Who is the author of History of the Church?

The History of the Church, though credited to Joseph Smith, was not actually authored by him

Dean C. Jessee wrote of this question [1]:

The History of the Church, which bears Joseph Smith’s name, was begun under his dictation and direction and completed after his death according to his instructions. The original sources used to compile the History were the Prophet’s own diaries, correspondence, and other documents. Those who may feel that the work is not a fundamental historical source because the Prophet did not personally write much of it are in error. The History, with its priceless collection of primary documents, remains the most important source of historical information on the life of Joseph Smith and early Latter-day Saint history.

The work presents the teachings and activities of the Prophet with a remarkable degree of accuracy. A look at how it was produced, and at the concepts that governed historical writing at that time, helps tell us the nature of the history.

Production of the history

Continued Jessee:

Among the difficulties encountered by Joseph Smith was his own lack of formal literary education. He wrote that it took the exertions of all his father’s family to sustain themselves, “therefore we were deprived of the benefit of an education. … I was merely instructed in reading, writing and the ground rules of arithmetic, which constituted my whole literary acquirements.” [2] Throughout his life the Prophet seemed to be concerned with his lack of literary training. In his extant correspondence he refers to his “lack of fluency in address,” his limited “ability in conveying my ideas in writing,” and “the imperfections of my writing.” [3]

The Prophet thus relied on others to write for him. More than two dozen clerks are known to have assisted him in a secretarial capacity. Of these, nine left the Church (typical of the challenges of those years), and four others died while engaged in important writing assignments.

Source excerpt →
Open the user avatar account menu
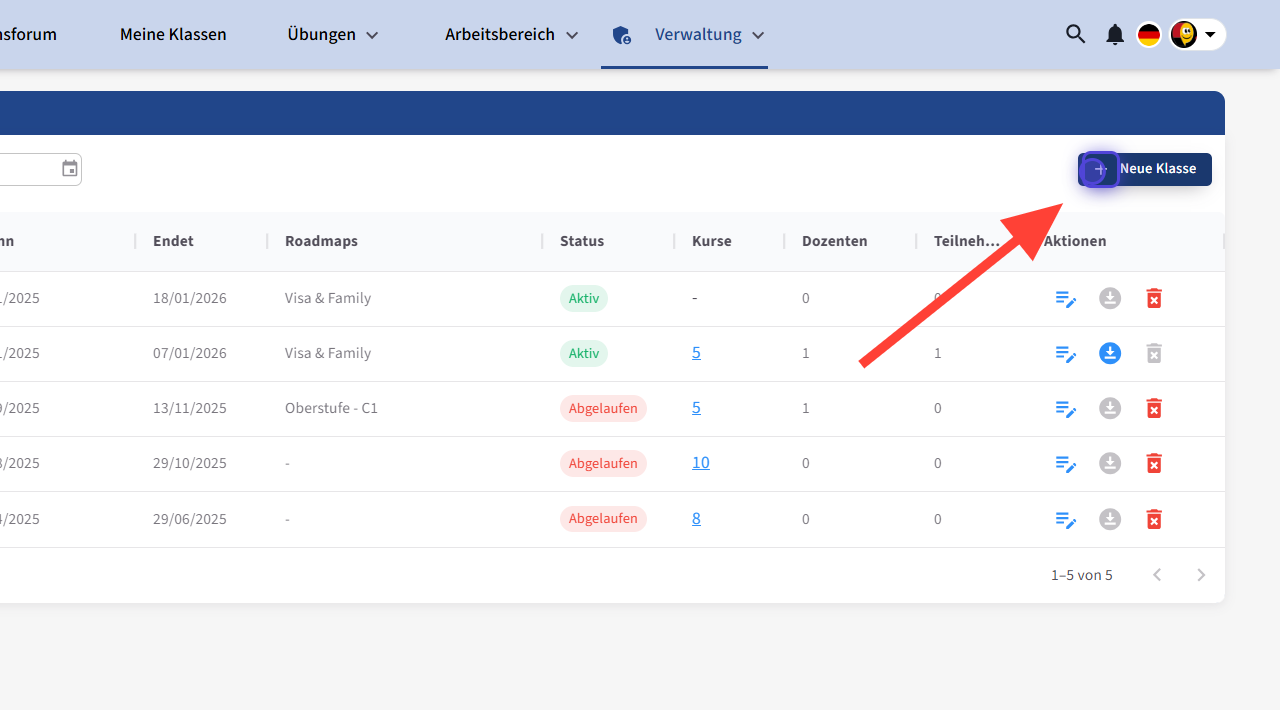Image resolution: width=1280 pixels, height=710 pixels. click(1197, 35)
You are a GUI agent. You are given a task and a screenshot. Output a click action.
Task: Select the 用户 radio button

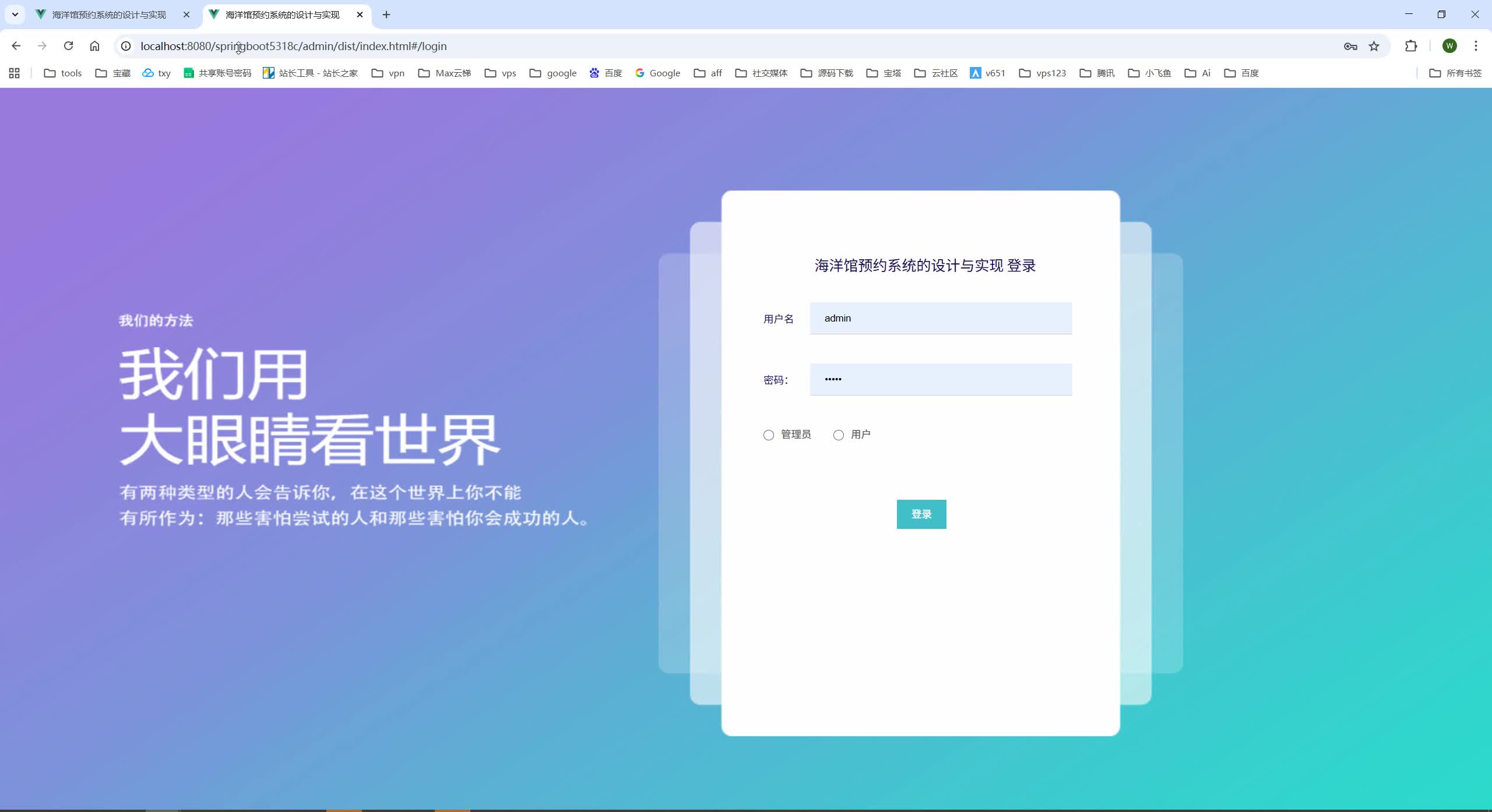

Exercise instructions →
a. How many clerks does the History of the Church passage say are known to have assisted Joseph Smith in a secretarial capacity?
b. Does each statement agree with the History of the Church passage? Answer yes or no for each, and quote the words that decide it.
(i) The History of the Church was completed after Joseph Smith's death.
(ii) Joseph Smith was instructed in reading, writing and the ground rules of arithmetic.
(iii) Four of the clerks who assisted Joseph Smith left the Church.
c. In the History of the Church passage, reproduce everything from "The History of the Church, which" down to "of the history.".
The listing has no connection to the History of the Church passage.

Responses →
a. More than two dozen.

b.
(i) Yes: "completed after his death according to his instructions"
(ii) Yes: "I was merely instructed in reading, writing and the ground rules of arithmetic"
(iii) No: "Of these, nine left the Church"

c.
The History of the Church, which bears Joseph Smith’s name, was begun under his dictation and direction and completed after his death according to his instructions. The original sources used to compile the History were the Prophet’s own diaries, correspondence, and other documents. Those who may feel that the work is not a fundamental historical source because the Prophet did not personally write much of it are in error. The History, with its priceless collection of primary documents, remains the most important source of historical information on the life of Joseph Smith and early Latter-day Saint history.

The work presents the teachings and activities of the Prophet with a remarkable degree of accuracy. A look at how it was produced, and at the concepts that governed historical writing at that time, helps tell us the nature of the history.